"Editor's Introduction." In Joseph Petraglia-Bahri. Reality by Design: The Rhetoric and Technology of Authenticity and Education.
Mahwah NJ: Erlbaum, 1998.
Editor's Introduction
Charles Bazerman
University of California, Santa Barbara
As human material and symbolic artifice becomes ever more clever and pervasive, the real takes on greater and greater importance, yet seems ever more elusive. We live increasingly in a built environment--not only of concrete cities, but symbolic realms, electronic environments, and novel social relations. People living in hunter-gatherer societies tend to know what is real for them, do not lose their ways trying to find worlds of personal meaning in a confusing and alienating world; perhaps even more fundamentally, children grow up with clear imperatives and motives within an identifiable set of adult practices. They do not need to ask what is real. But as the products of human cleverness proliferate, it becomes increasingly difficult to identify which artfully constructed alternative offers something that seems real to us; and it becomes increasingly difficult for youth to pursue wholeheartedly the wisdom, practices, and arts the previous generations offer them.
The issue of the real is more than a philosophic, moral, or existential question that may occupy the intellectual leisure of those who find themselves at personal sixes or sevens. Because of the peculiarities of human psychology the real is a matter of motivation, participation, and organization of cognition and behavior. That is, people are more engaged (and thus learn more) the more real and meaningful they find tasks. What people find real and engaging, nonetheless, may be of the greatest human artifice. Some people find crafting sailboats, or acting in costume upon a stage, or documenting literary history, or working on string theory far more real than gathering berries. The concern in modern society for authenticity, honest expression of feelings, following one's heart and conscience, and similar motives attests to the difficulties and importance we attach to locating what we find personally real.

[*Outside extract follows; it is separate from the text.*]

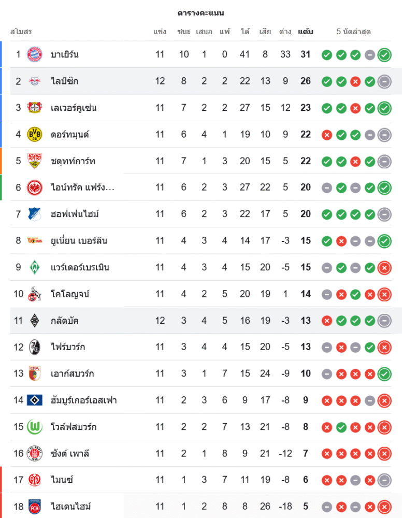The width and height of the screenshot is (402, 518).
Task: Click the Bayer Leverkusen club crest
Action: [x=35, y=108]
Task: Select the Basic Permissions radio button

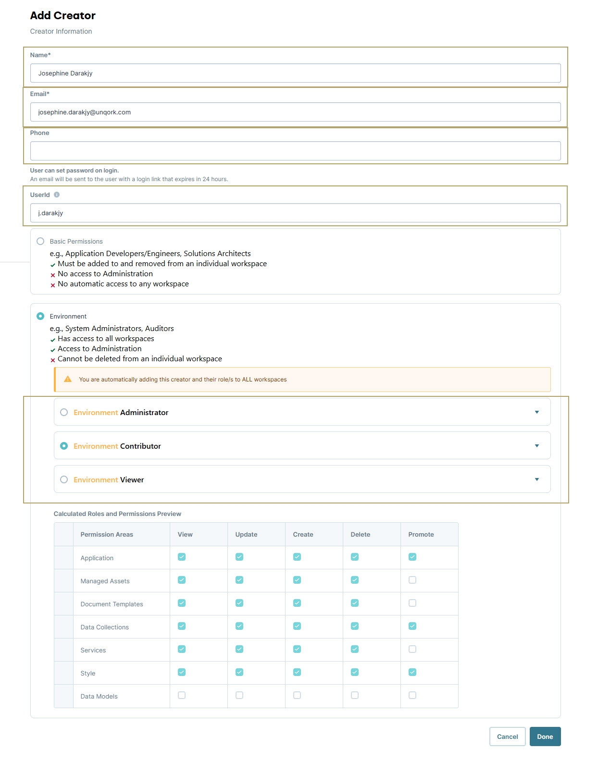Action: click(40, 241)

If the sense of the real is so important, especially in a world that seems to offer so much variety, then the learning, attention, and development of children are closely tied to what they find (or can be convinced are) real and engaging, even if at certain moments play is what strikes them as most real. The progressive reforms of twentieth century education have at their heart, as Joseph Petraglia documents in Reality by Design, this recognition of the importance of a sense of reality or authenticity--culminating in the current educational movement called constructivism, which rests on each student constructing his or her own knowledge of the world. Petraglia places this historical development in education side by side with developments in psychology that have led to the current concern for situated cognition--an approach which again emphasizes the individual's perception of and responsiveness to the immediate ambient world and motivating activities that seem personally real. Petraglia then examines how these lines of thinking come together and are operationalized in the new field of educational technology, which designs learning environments. Educational technologies offer the promise of realistic, motivated learning matched to the needs, desires, and learning styles of individual students--situating them in personalized interactive environments within which they can construct their own knowledge.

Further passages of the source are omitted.